Rate cut delivered but FED is divided on what to do next.

Oracle down 10% on revenues falling short and capex being much higher than expected.

1. Oracle is the canary in the coal mine for the debt-fueled AI spending spree.

Wall Street has become increasingly worried about the debt that Oracle is taking on to become a major partner to OpenAI, which itself is burning cash in pursuit of AI profits that have so far been elusive.

“The earnings are the worst of both worlds with revenues falling short and capex being much higher than expected, raising more anxieties in regards to its free cash flow and rising debt”.
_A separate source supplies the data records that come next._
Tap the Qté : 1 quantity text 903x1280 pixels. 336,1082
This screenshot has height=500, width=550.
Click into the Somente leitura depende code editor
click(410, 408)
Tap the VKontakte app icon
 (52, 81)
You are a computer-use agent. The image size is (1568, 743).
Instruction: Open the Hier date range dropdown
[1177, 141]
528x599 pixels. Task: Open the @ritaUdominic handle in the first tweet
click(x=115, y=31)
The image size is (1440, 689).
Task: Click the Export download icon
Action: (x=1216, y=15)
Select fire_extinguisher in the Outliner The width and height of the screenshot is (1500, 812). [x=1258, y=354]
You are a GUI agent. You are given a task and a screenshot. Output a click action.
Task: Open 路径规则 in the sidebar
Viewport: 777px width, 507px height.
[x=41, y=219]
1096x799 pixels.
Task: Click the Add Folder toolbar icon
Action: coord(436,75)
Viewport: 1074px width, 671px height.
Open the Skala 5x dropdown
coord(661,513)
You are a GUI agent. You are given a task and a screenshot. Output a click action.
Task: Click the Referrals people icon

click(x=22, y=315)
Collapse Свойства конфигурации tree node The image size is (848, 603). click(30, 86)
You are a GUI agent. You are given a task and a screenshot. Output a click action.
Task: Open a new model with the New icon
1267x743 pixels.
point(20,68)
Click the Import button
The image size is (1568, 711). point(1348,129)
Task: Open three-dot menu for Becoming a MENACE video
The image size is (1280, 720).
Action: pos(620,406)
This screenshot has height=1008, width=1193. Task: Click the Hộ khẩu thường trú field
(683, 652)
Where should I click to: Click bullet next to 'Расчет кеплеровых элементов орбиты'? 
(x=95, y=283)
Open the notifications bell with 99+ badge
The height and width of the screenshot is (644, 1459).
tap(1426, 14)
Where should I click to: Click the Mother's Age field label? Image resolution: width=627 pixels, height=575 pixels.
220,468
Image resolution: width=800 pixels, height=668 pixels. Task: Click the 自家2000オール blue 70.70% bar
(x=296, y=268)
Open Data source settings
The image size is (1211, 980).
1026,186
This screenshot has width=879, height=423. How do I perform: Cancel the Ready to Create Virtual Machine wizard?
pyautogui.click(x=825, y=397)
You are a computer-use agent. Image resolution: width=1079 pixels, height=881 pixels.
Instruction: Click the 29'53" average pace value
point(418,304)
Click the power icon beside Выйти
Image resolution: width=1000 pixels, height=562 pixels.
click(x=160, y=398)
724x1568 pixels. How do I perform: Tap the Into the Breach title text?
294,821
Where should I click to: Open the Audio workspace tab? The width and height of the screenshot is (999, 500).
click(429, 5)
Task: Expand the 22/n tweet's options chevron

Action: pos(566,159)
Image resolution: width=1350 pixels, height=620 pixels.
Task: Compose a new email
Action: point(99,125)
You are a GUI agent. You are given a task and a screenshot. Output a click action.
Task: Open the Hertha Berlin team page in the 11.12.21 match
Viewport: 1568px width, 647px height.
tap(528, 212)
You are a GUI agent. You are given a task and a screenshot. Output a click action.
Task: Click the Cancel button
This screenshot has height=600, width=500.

The Nasdaq future is getting hammered thanks to Oracle which was down 10% after market.

2. “Big Tech is becoming an electric utility with a side hustle in software.”

S&P projects that by 2030, global data center power demand could hit 2,200 terawatt-hours (TWh). To put that 2,200 TWh figure in perspective: that is roughly the total electricity consumption of India.

Analysts see a €584 billion grid infrastructure gap in Europe and a massive, multi-year order book. “For the last twenty years, we treated the grid like a static asset. We assumed the wires would just… work. But now, we are trying to shove gigawatts of wind power from the North Sea down to the data centers in Frankfurt, and we are realizing the pipes are too small. We aren't just replacing old lines, we are building high-tech energy superhighways.”

3. 2026 is set to be the autonomous driving inflection point.

Analysts expect “annual autonomous miles” to grow 140x from 2025 to 2032 , reaching 16bn miles. This means doubling every year!

However, this is still only 0.5% of total US miles driven.

Competition is set to evolve as Waymo and Tesla approach the autonomous market from two different angles. Waymo currently has a safety advantage, with redundant sensors, mapping and more restrictive geo-fences whereas Tesla has a cost per mile, production and install base advantage.

4. Silver usage in solar panels.

The large growth in photovoltaic installations in the past decade means that silver demand from photovoltaics has grown faster than demand from other industrial uses (e.g., demand for other electricals and alloys).

Silver demand for photovoltaics now makes up 29% of total industrial demand, while in 2014 it only make up made up 11%.

However, while photovoltaic installations are over tenfold higher than 10 years ago, silver demand from photovoltaics is only threefold higher, reflecting technological developments that have reduced the amount of silver required in PV cells.

5. We’re bullish on European real estate!

A supportive interest rate environment is expected to support a recovery in real estate after 3 years of underperformance.

German residential is a particular bright spot as demand outstrips supply. As a result, German residential companies are flagging record low vacancy and accelerating rental growth. Vonovia may be too cheap to ignore with a NAV of €44.7 and the stock trading at €24.

German residential is down 20% year-to-date.